Le Crillon rouvre dans un contexte plus porteur pour les palaces

Reuters

Publié le 18/05/2017 10:11

Le Crillon rouvre dans un contexte plus porteur pour les palaces

par Pascale Denis et Dominique Vidalon

PARIS (Reuters) - L'Hôtel de Crillon s'apprête à rouvrir à Paris après quatre ans de travaux, dans un contexte devenu à la fois plus porteur mais aussi plus compétitif pour l'hôtellerie de grand luxe.

Joyau architectural de la place de la Concorde, l'hôtel installé en 1909 dans un bâtiment datant du XVIIIe siècle avait été racheté en 2010 par le prince saoudien Mutaib ben Abdullah Al Saoud au fonds Starwood Capital pour 250 millions d'euros.

Vieillissant face à ses concurrents, l'établissement a fait l'objet d'une vaste rénovation mêlant restauration de ses salons classés et créations contemporaines.

Deux niveaux ont été creusés en sous-sol pour un spa et une piscine de 14 mètres, éclairée par un puits de lumière.

Le nombre de chambres et suites a été réduit de 147 à 124 pour un prix allant de 1.200 à 25.000 euros la nuit pour la suite Bernstein, située au dernier étage et dans laquelle le compositeur américain avait ses habitudes.

Le coût des travaux, financés par le propriétaire, a atteint, de sources de marché, près de 200 millions d'euros.

Cette réouverture intervient alors que la reprise des flux touristiques se confirme en France après une année noire où les attentats ont fait fuir la clientèle étrangère fortunée, qui compte pour l'essentiel des recettes des palaces parisiens.

"Il y a une vraie reprise du tourisme à Paris", a déclaré à Reuters Marc Raffray, directeur général du Crillon, se disant "plus que confiant et serein sur la capacité de l'hôtel à retrouver dans les années à venir un rythme de croisière supérieur au marché actuel".

* Données recueillies
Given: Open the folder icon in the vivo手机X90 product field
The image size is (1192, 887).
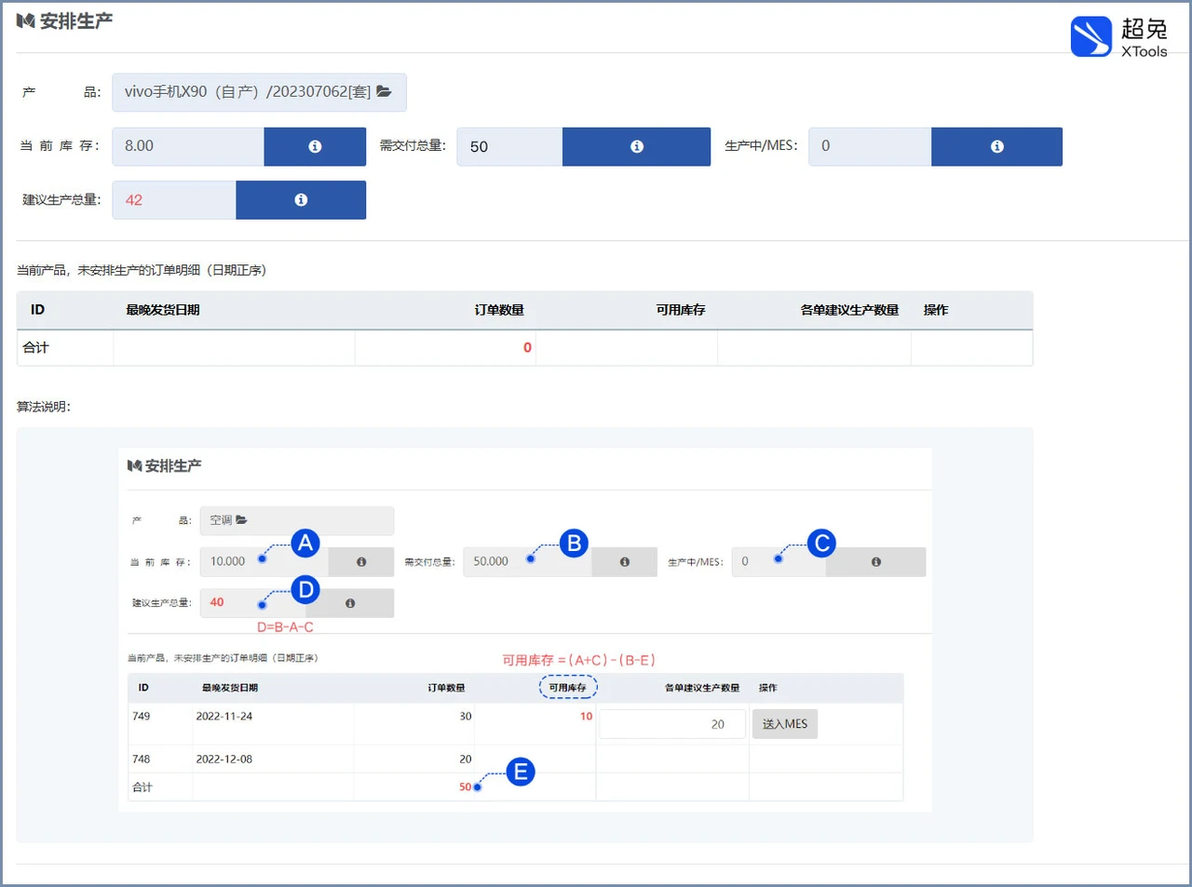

* Problème A
Reproduisez le passage de l'article sur la réouverture du Crillon qui commence par « Vieillissant face à » et se poursuit jusqu'à « des palaces parisiens. ».
* Problème B
Écrivez la suite de l'article sur la réouverture du Crillon à partir de sa dernière phrase.
Le matériel n'a aucun rôle ici.

* Résultat A
Vieillissant face à ses concurrents, l'établissement a fait l'objet d'une vaste rénovation mêlant restauration de ses salons classés et créations contemporaines.

Deux niveaux ont été creusés en sous-sol pour un spa et une piscine de 14 mètres, éclairée par un puits de lumière.

Le nombre de chambres et suites a été réduit de 147 à 124 pour un prix allant de 1.200 à 25.000 euros la nuit pour la suite Bernstein, située au dernier étage et dans laquelle le compositeur américain avait ses habitudes.

Le coût des travaux, financés par le propriétaire, a atteint, de sources de marché, près de 200 millions d'euros.

Cette réouverture intervient alors que la reprise des flux touristiques se confirme en France après une année noire où les attentats ont fait fuir la clientèle étrangère fortunée, qui compte pour l'essentiel des recettes des palaces parisiens.

* Résultat B
Le taux d'occupation des palaces a chuté d'environ 15% en 2016, à 52%, et leur revenu par chambre, principal indicateur d'activité du secteur, a décroché de 22% pour revenir aux environs de 500 euros, un niveau jamais vu depuis la crise de 2009, selon les chiffres établis par l'institut STR pour le cabinet de conseil en immobilier JLL.

UN "CHOC D'OFFRE"

Qualifiant d'ores et déjà de "très encourageant" le niveau des réservations au Crillon, Marc Raffray dit quant à lui viser à court terme un taux d'occupation compris entre 55% et 60%.

Mais les palaces doivent aussi faire face à une explosion des capacités hôtelières qui risque de brider leur remplissage, pendant un temps du moins. Car si la demande mondiale croît, c'est à un rythme inférieur à celui de l'offre intervenue ces dernières années dans la capitale française.

Alors que Paris comptait sept palaces historiques en 2008, les ouvertures du Shangri-La, du Mandarin Oriental et du Peninsula sont venues réveiller un secteur jusque-là peu bousculé par la concurrence.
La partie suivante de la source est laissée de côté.